The Global Positioning System (GPS) relies on its primary L1 frequency to broadcast precise timing and orbital data, allowing receivers on Earth to calculate their exact location. Because the L1 C/A signal transmits at just fifty bits per second, every bit of this navigation data must earn its place. Yet, within this highly constrained signal, the standard sets aside Subframe 4, Page 17 – a 176-bit field broadcast every 12.5 minutes – for “special messages with the specific contents at the discretion of the Operating Command”. While the official specification suggests it carries readable text, the reality is entirely different. For nearly twenty years, this channel has acted as a global numbers station, broadcasting military ciphertext on a public signal to billions of receivers in plain sight.

Analysing a Nineteen-Year Archive

To understand what these broadcasts actually contain, we analysed an archive of 12.16 million observations collected between 2007 and early 2026. To make processing this massive dataset practical, we built a Julia pipeline to extract the bits directly into a DuckDB database. This setup allowed us to run queries across nineteen years of global ground-station data in milliseconds.

Our first question was basic: is this field carrying text in an unusual format, or is it true ciphertext?. We calculated the marginal entropy of the payloads using a compression model trained on our data. The results matched a synthetic baseline of random noise almost perfectly. By every statistical measure, the GPS messages are indistinguishable from random data, but we found a few clear, structural exceptions.
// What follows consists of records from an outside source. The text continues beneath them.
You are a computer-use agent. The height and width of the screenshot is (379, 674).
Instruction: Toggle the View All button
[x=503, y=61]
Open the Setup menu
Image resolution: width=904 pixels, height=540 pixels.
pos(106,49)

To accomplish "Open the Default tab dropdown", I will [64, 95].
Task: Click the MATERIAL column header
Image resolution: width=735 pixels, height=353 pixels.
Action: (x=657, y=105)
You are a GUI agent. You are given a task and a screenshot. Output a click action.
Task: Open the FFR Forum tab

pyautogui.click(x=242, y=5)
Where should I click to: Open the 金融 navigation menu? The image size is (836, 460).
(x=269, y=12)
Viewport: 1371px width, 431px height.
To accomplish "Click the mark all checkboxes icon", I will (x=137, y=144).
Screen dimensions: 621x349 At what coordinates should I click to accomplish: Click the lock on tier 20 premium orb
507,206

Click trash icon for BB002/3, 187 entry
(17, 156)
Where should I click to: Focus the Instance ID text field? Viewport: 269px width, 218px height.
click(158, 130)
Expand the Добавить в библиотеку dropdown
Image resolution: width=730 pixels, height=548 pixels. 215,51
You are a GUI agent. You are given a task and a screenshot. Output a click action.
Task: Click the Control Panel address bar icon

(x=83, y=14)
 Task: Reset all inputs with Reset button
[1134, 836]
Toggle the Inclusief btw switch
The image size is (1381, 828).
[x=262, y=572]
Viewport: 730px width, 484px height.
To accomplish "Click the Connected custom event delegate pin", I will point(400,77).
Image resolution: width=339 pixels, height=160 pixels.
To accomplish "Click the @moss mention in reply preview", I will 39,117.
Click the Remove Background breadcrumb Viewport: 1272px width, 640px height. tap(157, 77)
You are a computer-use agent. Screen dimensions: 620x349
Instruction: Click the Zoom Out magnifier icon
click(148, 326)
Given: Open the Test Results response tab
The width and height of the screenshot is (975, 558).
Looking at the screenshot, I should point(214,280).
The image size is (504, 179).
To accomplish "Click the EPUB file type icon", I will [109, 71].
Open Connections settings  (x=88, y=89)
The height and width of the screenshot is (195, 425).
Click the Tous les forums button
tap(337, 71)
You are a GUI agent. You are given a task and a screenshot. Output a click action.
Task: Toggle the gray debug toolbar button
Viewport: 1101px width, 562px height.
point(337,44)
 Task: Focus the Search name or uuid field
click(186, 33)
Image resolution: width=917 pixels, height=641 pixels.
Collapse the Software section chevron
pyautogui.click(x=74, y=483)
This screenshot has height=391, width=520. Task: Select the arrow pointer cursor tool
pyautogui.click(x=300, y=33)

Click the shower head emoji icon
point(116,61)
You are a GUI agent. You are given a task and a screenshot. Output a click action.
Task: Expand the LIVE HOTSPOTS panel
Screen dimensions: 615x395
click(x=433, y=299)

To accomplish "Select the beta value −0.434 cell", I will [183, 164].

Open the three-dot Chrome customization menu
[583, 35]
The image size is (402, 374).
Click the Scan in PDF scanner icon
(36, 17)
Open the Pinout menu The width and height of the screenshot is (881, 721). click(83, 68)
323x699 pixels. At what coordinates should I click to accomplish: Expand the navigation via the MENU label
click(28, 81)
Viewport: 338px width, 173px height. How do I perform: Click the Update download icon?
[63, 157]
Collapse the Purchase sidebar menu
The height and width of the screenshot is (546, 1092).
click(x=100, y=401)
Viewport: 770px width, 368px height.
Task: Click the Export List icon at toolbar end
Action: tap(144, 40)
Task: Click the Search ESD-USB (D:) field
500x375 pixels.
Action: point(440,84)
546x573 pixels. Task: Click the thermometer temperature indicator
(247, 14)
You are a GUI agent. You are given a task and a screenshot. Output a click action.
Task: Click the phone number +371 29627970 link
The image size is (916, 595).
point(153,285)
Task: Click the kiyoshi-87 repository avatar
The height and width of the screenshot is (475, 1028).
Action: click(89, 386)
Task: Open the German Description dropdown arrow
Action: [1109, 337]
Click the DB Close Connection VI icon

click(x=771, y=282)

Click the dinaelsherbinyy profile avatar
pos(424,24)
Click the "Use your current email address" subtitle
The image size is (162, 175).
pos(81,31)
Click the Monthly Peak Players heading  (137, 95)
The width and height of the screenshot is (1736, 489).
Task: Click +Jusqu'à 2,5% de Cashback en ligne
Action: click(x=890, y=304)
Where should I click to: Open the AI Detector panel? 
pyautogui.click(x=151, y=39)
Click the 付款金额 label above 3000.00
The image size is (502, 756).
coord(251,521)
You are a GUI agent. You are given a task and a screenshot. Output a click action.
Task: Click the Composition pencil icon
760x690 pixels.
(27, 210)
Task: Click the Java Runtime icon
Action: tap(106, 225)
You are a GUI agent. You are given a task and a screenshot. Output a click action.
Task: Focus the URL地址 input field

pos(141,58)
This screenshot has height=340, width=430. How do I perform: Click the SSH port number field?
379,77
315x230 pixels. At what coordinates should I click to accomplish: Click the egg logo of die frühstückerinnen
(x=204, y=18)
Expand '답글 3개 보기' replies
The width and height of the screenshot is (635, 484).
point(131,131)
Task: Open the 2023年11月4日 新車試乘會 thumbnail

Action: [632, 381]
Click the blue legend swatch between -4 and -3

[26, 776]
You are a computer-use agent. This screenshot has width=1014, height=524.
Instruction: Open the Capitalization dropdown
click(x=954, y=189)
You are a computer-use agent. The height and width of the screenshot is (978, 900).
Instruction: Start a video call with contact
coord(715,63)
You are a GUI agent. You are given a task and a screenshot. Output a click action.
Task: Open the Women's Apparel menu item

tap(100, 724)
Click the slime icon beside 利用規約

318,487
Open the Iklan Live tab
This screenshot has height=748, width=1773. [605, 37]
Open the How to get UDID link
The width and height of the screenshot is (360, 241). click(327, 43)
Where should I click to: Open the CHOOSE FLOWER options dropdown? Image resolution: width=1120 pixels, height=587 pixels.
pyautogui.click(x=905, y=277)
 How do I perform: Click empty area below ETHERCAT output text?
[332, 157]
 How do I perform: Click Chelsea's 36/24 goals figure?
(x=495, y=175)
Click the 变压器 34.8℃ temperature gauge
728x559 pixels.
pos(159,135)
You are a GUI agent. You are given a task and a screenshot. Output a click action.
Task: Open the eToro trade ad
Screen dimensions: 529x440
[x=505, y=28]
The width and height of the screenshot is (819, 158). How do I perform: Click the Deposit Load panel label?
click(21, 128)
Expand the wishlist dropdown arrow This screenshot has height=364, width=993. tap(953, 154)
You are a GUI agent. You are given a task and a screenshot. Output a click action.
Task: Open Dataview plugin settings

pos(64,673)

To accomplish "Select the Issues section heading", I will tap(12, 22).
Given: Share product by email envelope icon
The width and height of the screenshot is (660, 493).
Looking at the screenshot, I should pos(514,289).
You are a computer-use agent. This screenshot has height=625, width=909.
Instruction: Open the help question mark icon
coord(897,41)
The blue histogram indicates the marginal coding cost of each of the 3,994 unique 22-byte payloads under an order-8 PPM-D model trained on the corpus (μ≈131.5 bits per message≈6.0 bits per byte, σ≈7.6). The red curve indicates the same model scored against a synthetic baseline of 3,994 messages drawn uniformly from the 45-symbol GPS alphabet (μ≈132.0 bits, σ≈3.8). The two distributions overlap almost perfectly—the GPS messages are indistinguishable from random under the model.

First, we found intentional placeholders. Satellites frequently broadcast 22 bytes of 0xAA (the CP437 negation glyph ‘¬’). In binary, 0xAA is 10101010 – a standard test pattern used in hardware to check connections and frame alignment. A satellite sending this pattern is effectively stating that no operational payload is loaded.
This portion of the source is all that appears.